Rule deftly weaves real music through the book alongside what I believe is a made-up opera. While there is an opera bouffant called Angelique, I can’t find very much information on it. I think it’s a French one-act opera, and as far as I’m aware there is no magical space cat that grants wishes to those in utter despair. Sing’s Angelique is Italian, and Rule even gives us lyrics. But I totally believed there was a beautiful little-known opera called Angelique while I was reading the book. That’s how realistic Rule makes it seem – I had to do some research to find out if all this was based on some kind of true story -Durhammond, Angelique, the rumour of the magical space cat.
Sometimes I worry that belief and hope are the same thing, and that truth is something else entirely.
I felt that by the last quarter of the novel, after the point of no return when everything was ripped away from Sing and I couldn’t possibly see how she could achieve her goals AND find love AND make peace with the magical space cat, it was ever so slightly predictable (based on how a novel must follow a plot for a happily ever after) how things were going to go down, but I was still rooting for Sing and wanted everything to work out okay for her.

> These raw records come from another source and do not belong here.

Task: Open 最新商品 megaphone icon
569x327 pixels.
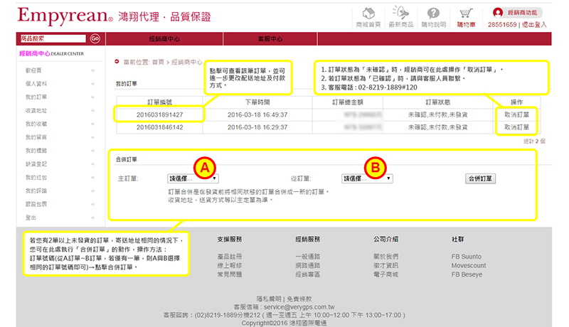Action: (x=400, y=14)
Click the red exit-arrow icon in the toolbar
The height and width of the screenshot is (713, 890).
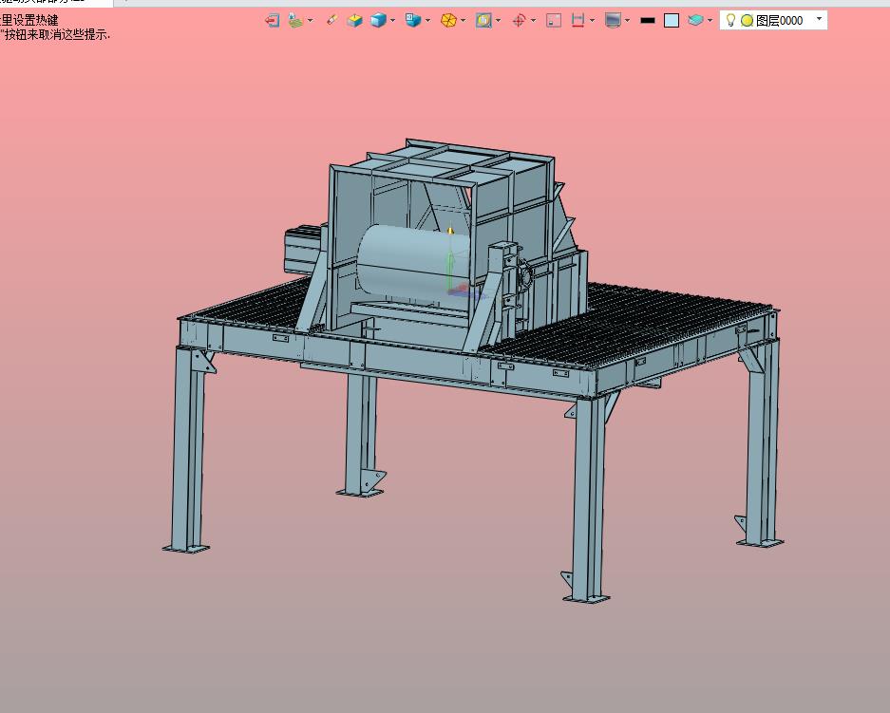coord(272,21)
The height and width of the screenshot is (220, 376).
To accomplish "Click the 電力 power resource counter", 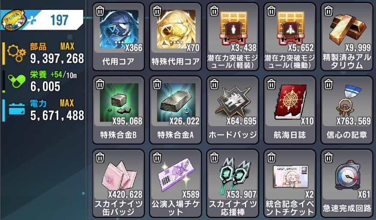I will [43, 110].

Probably my biggest criticism, besides the competition between Sing and just about every other musician in the novel, was that the first half of the novel was quite slow. The point of view flips between Sing, the magical space cat, and a third point of view character called George that only becomes relevant much later in the novel. I found these other points of view a bit boring and not entirely relevant, and skimmed them in the first half of the novel. I also found the change in tenses, although completely relevant, a bit annoying. I personally don’t much enjoy third person present tense, and I would have really liked to go further inside Sing’s head in first person. But overall I don’t really think that detracted from my enjoyment. I have been known to enjoy present tense.
Other than that, it was a glorious book, well written, well researched, and well characterised. I read an ARC but I’m buying the hardcover book because this is one I’ll re-read over and over again.
Thanks to Netgalley and St Martin’s Griffin for providing an advanced reader copy for an honest review.